What will be curious how much Google was able to lower additionally with the TPU 3.0? But it appears Google is now 2 generations ahead of Nvidia as Nvidia was yet to catch up to the TPU 2.0.
But it seems pretty obvious why Google needed the TPUs. They are doing the most real sounding text to speech I have ever heard. They are using a neural network with audio at 16k cycles a second. The computational power would be just incredible to get the better result. But the problem is the old method used very, very little computational power. BTW, I would consider text to speech to now be a solved problem.
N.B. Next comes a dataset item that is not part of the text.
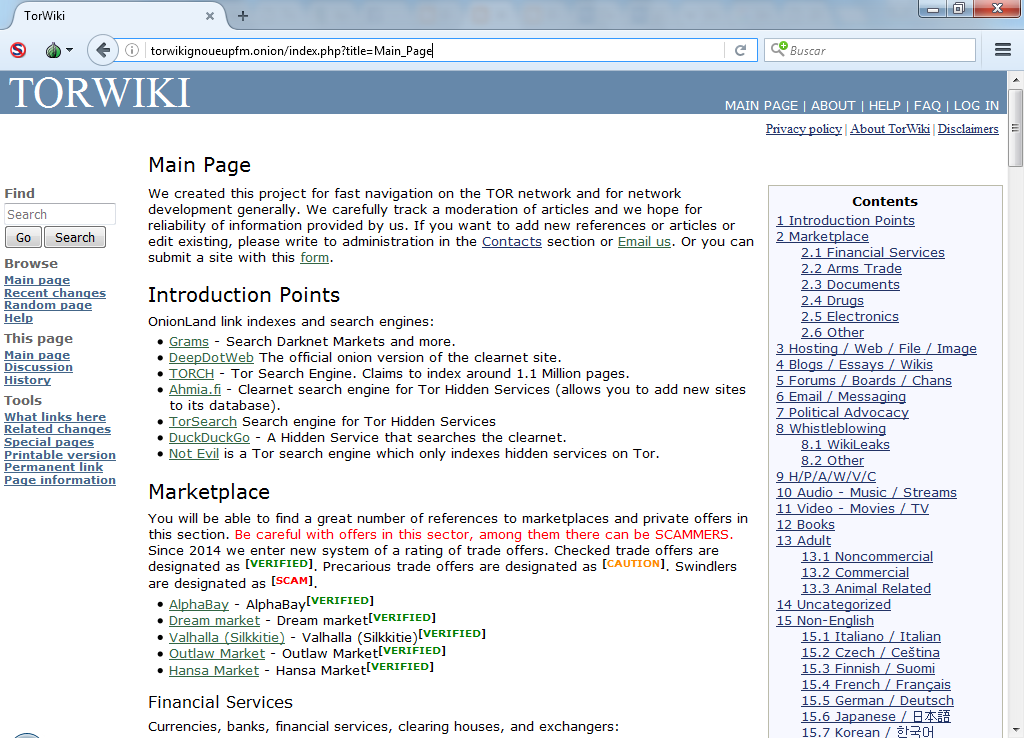Image resolution: width=1024 pixels, height=738 pixels.
Task: Click the site information icon in address bar
Action: [132, 50]
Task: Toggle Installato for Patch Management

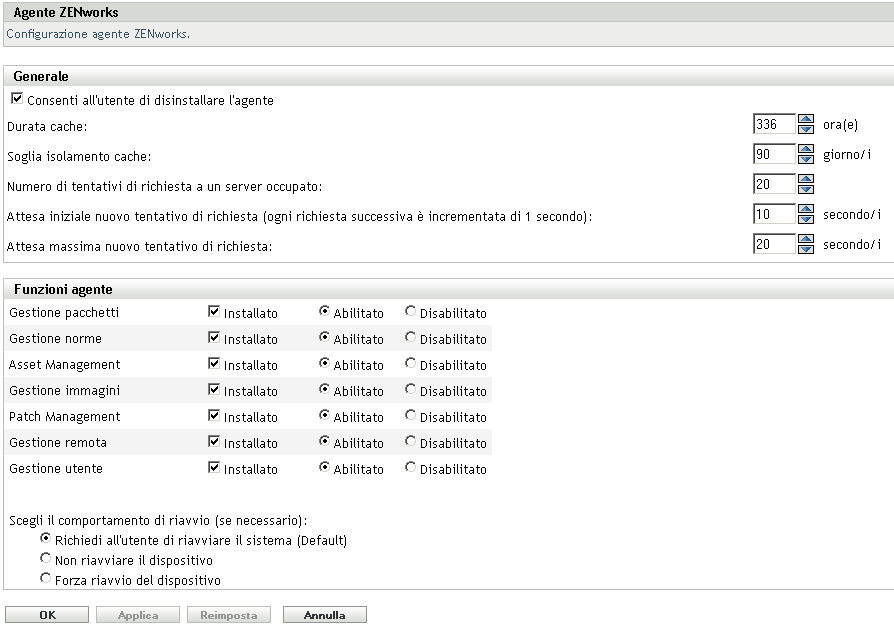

So Google had to significantly lower the cost as in joules for the compute or they would not have been able to offer the service at a competitive price. There is just no third party silicon that can do that. State of the art is Nvidia and they do not have anything close as of today.
It is also how they are able to do the John Legend voice. We now have 6 voices but would not expect to see a ton of them. The issue is the most power used today is memory access and to move the model into memory would be too expensive.
I will be most interested to see how long it takes for anyone to be able to offer what Google is doing in this area. They continue to just keep raising the bar. We need someone to do it. Apple appears to have gone asleep. MS could have been doing it but without mobile kind of just does not mater.